In this regard, education and training in life-skills and positive behaviour remain absolutely essential, especially for young people, as is the creation of income generation opportunities, for example, for women forced into prostitution to rear their families or being trafficked with false promises of greater security and a better life-style. The spiritual and development work of missionaries is about empowering people to help themselves holistically.
Currently, I am working in Nairobi with school drop-outs, drug addicts and those who have lost hope because of poverty and not being able to get employment. We do a three month rehabilitation / motivational / skills training programme with them, and then we sponsor them into vocational training so that they can get employment. The only way out of chronic poverty is through education, the development of skills, plus employment. This is what brings about meaningful transformation for individuals and for families.
God provides in many ways. With the decline in vocations in Ireland and Europe, thankfully, many young women and men are coming forward in Africa, in Asia and in South America to join religious life and the priesthood.
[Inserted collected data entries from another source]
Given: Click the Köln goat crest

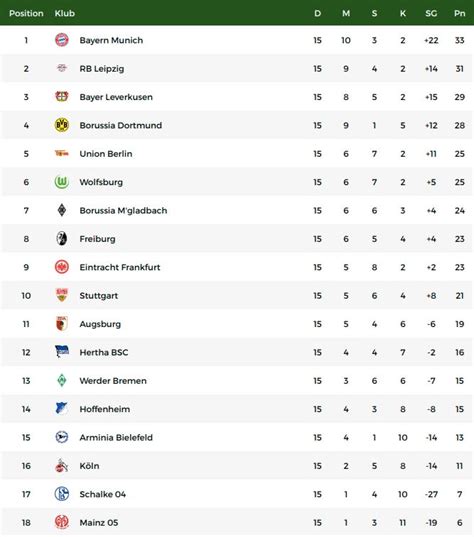Looking at the screenshot, I should pos(62,465).
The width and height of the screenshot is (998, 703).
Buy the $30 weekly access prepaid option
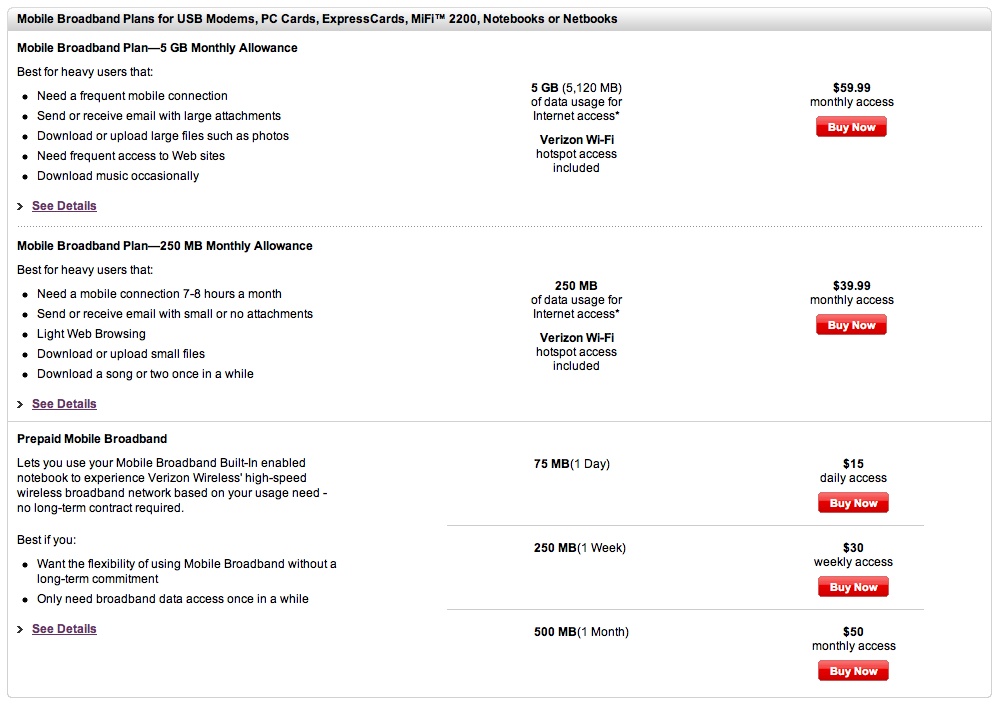[853, 587]
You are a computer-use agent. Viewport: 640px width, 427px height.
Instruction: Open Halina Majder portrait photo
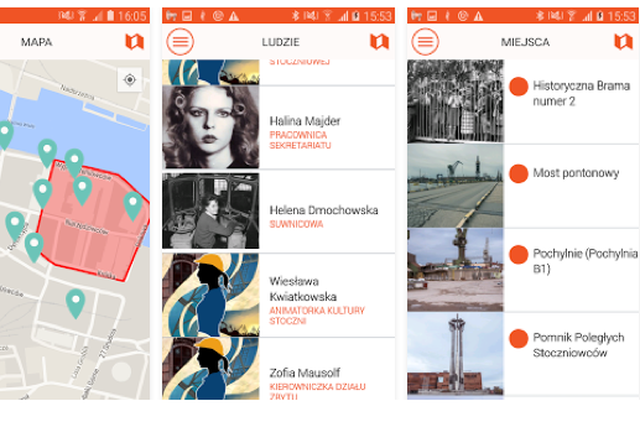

These are becoming the successors of the Irish missionaries who have given a huge personal and family commitment as God’s messengers to those continents to this day and will continue to do so but in smaller numbers. More well educated and dedicated volunteers are also offering their support which gives encouragement for the future.
This Presidential Distinguished Service Award to me, and those to other missionaries since the inception of the scheme in 2012, is affirmation of our work for the poor and the deprived.